BEIRUT (Reuters) - Armed Lebanese farmers clashed on Friday with security forces trying to destroy their illegal marijuana crops in the eastern Bekaa Valley, wounding two soldiers and damaging two of their vehicles, witnesses said.
It was the second confrontation in two weeks between Bekaa farmers and security forces who have been using tractors to crush the marijuana plants.
The witnesses and a security source said an officer had been shot and wounded and another member of the security forces had been wounded by an anti-personnel mine. A military vehicle was hit by another mine and a tractor used to dig up the marijuana was damaged by bullets, they said.

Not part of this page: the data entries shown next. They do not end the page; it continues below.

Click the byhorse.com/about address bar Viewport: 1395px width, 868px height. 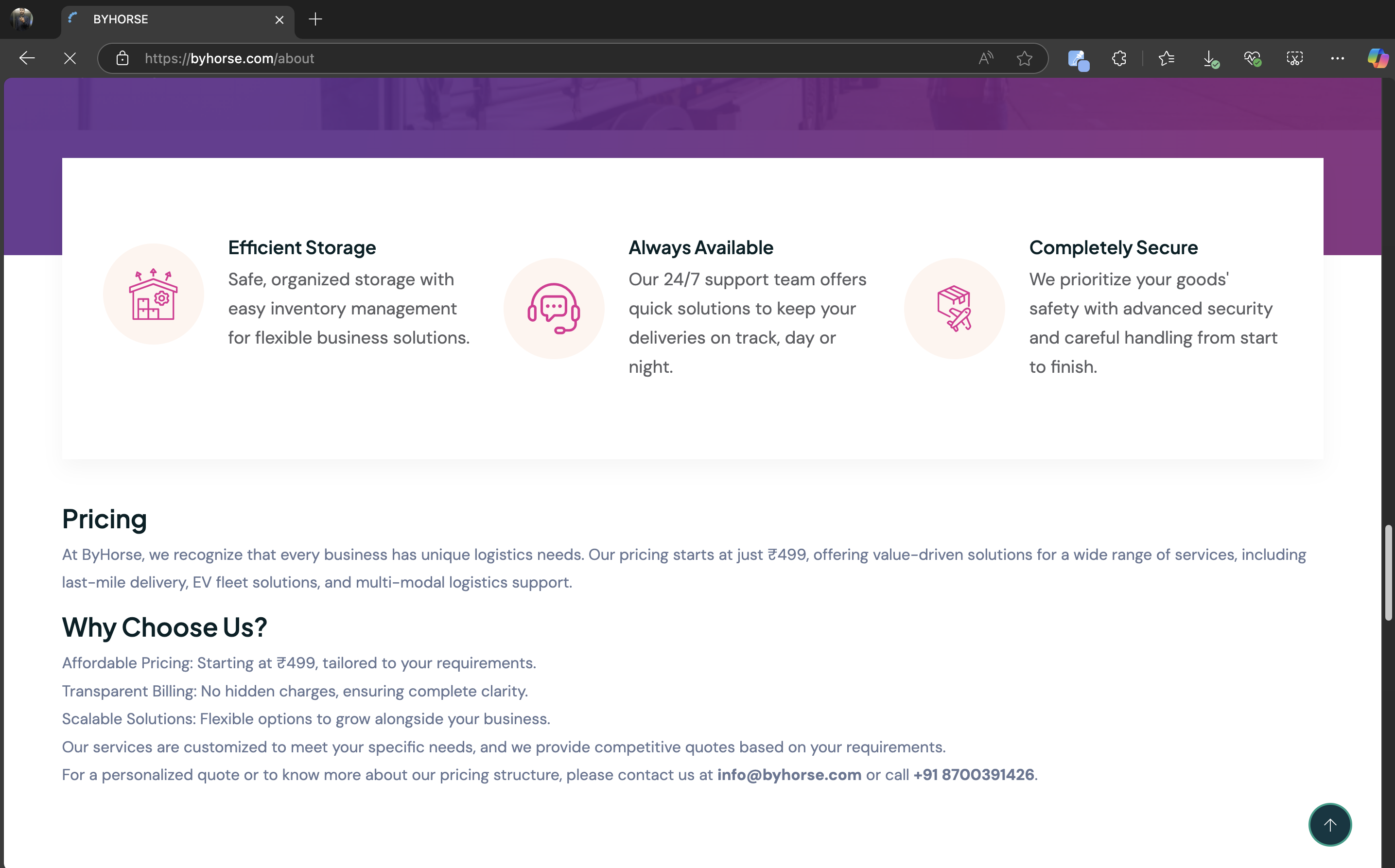point(517,58)
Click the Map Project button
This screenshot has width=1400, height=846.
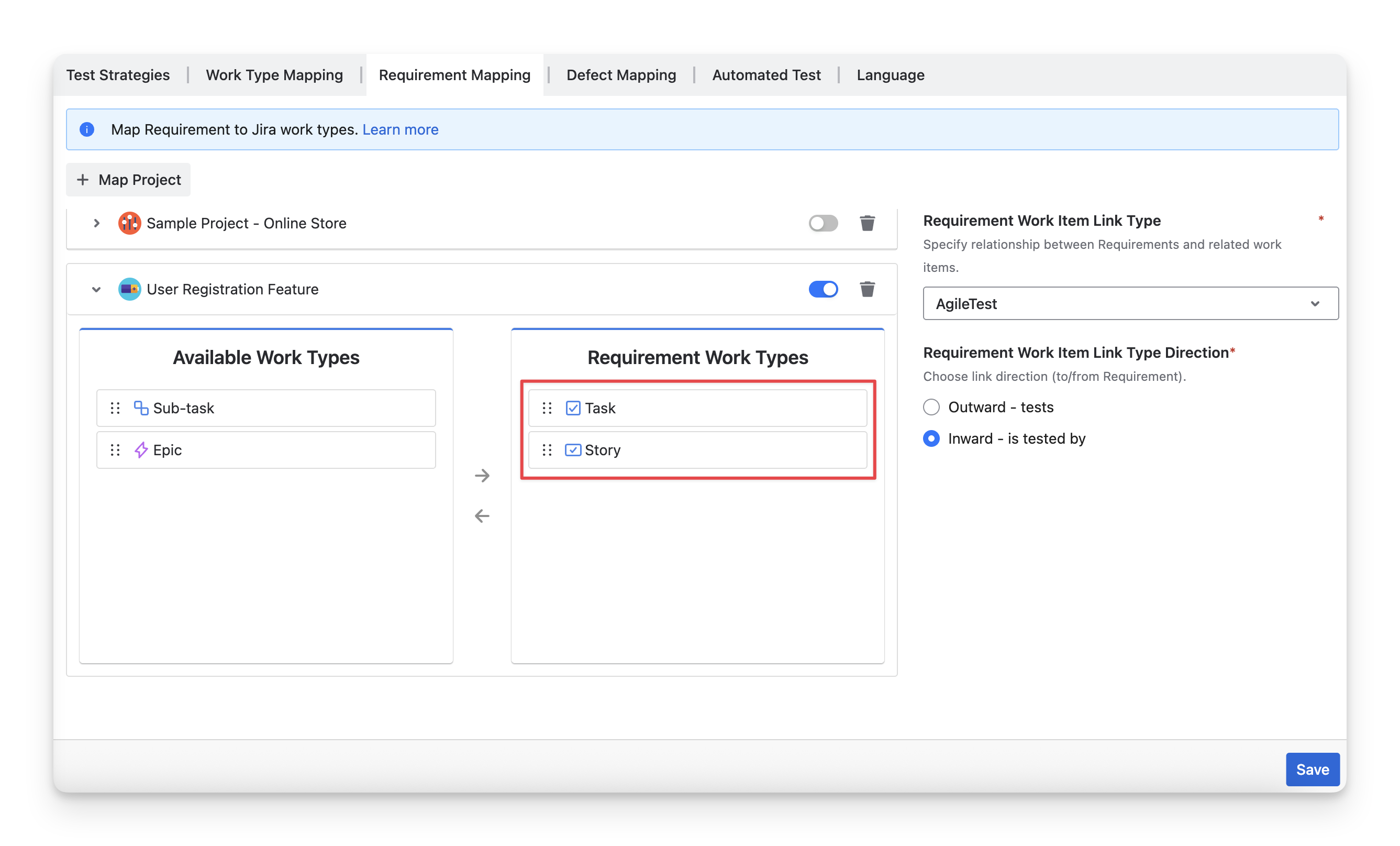128,180
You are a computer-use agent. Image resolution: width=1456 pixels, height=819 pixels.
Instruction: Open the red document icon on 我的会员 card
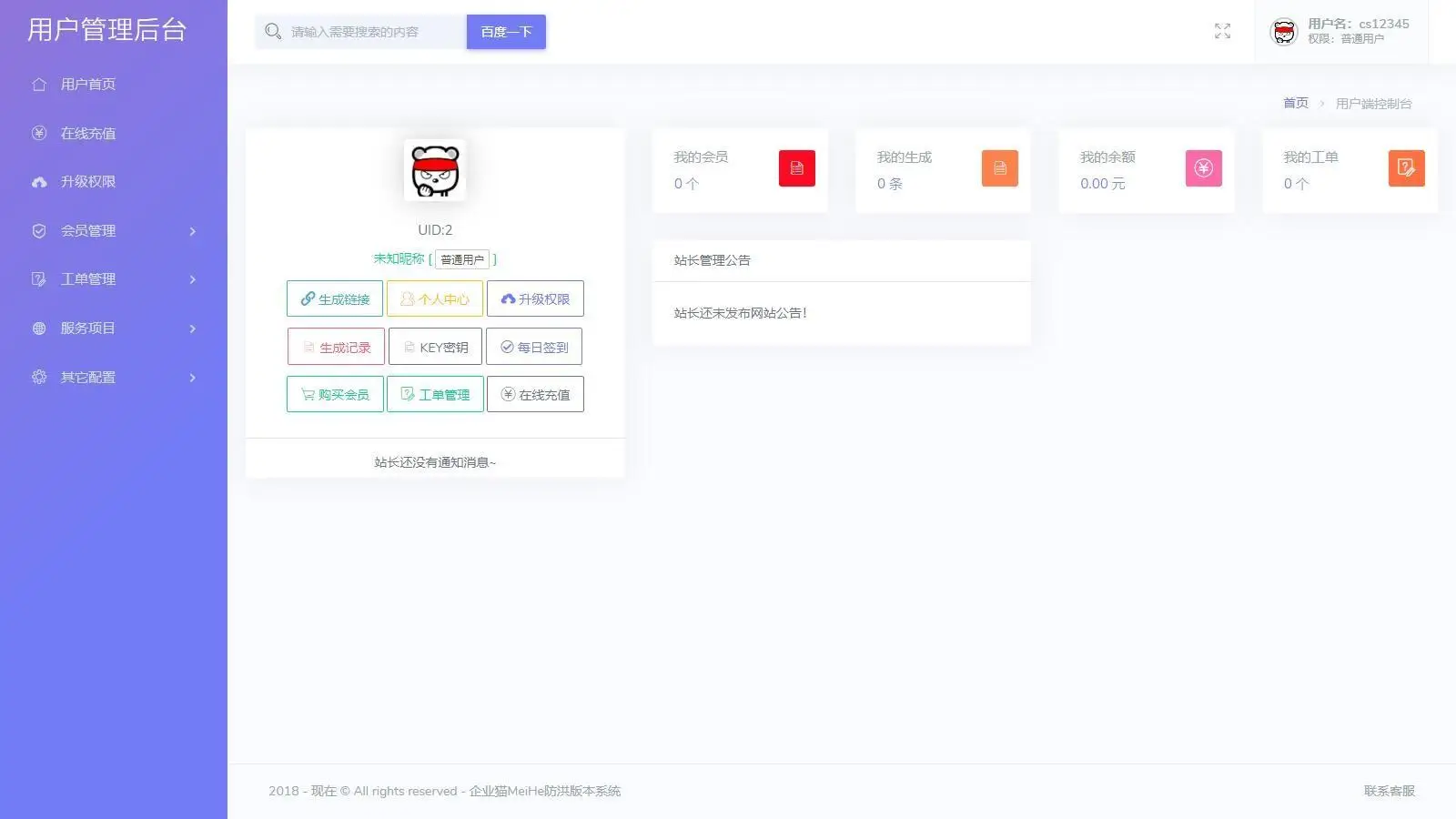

During Lebanon's 1975-1990 civil war, the fertile Bekaa Valley produced up to 1,000 metric tons (1102.3 tons) of cannabis resin annually and 30 to 50 metric tons of opium, used to make heroin.
The crop was eradicated under a United Nations program between 1991-1993 but it has re-emerged as the security forces struggle to control the volatile country.
More recent statistics from the United Nations consider Lebanon to be among the top five countries that produce cannabis resin, used to produce the drug hashish.
Security forces regularly try to destroy marijuana crops but face resistance from farmers who see the lucrative and easy-to-grow crop as providing valuable income for their impoverished community.